In the new menu select Existing Jupyter server...

Then enter the address of your Jupyter server as:
https://darkroom.ast.cam.ac.uk/user/<username>/<server-name>/?token=<token>
If the connection is succesful you will then be able to select the remote kernel to use to run your notebook:

The kernel for your notebook should now live on your JupyterHub! You can verify this by running !hostname, which should return the hostname of your remote JupyterHub server instead of your local hostname. You can also try importing libraries that are in the remote JupyterHub server, but not your local file system.
Limitations
- Your JupyterHub notebook server must be running already when you try to open your notebook — Visual Studio Code will not automatically start it. If it has stopped, you need to log in to your JupyterHub & start it again.
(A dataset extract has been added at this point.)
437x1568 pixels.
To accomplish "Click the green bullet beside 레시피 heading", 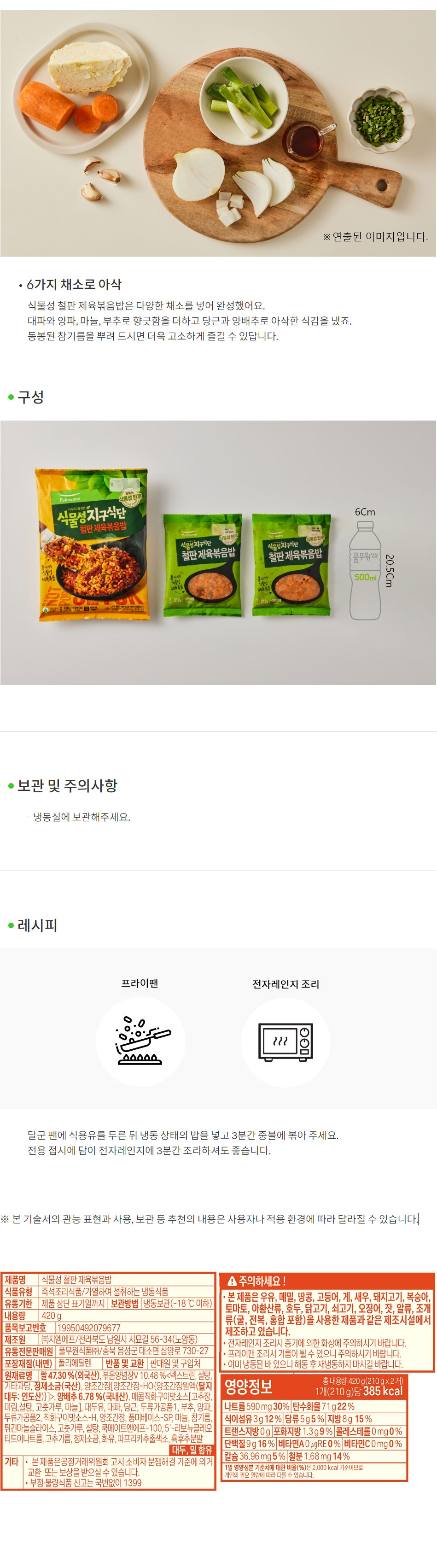I will [x=11, y=926].
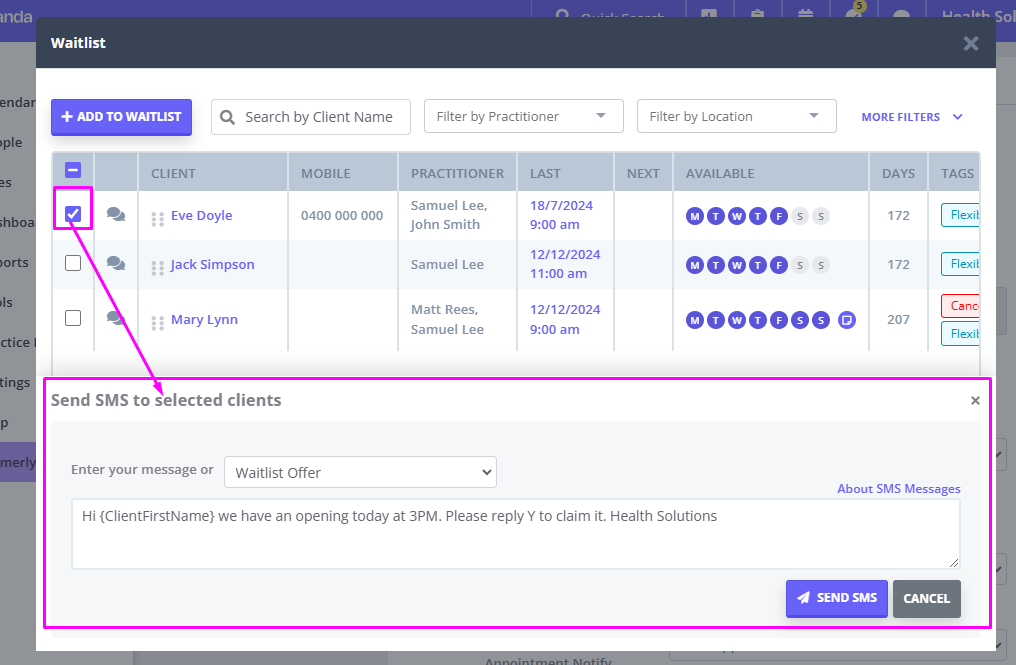Click the ADD TO WAITLIST button

coord(121,117)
- Watch out for filesystem access. When you are calling open() (or a helper function that eventually access a file) to read a file, it is going to be read from your remote JupyterHub server’s home directory, not your local system’s current directory. So if you add a new file next to your Jupyter Notebook locally, that is not automatically going to be available to the Jupyter Notebook to read.
- Installing pip or conda packages locally will have no effect, since your Python kernel is running on your JupyterHub. Use the %pip or %conda magics to install packages in the correct environment.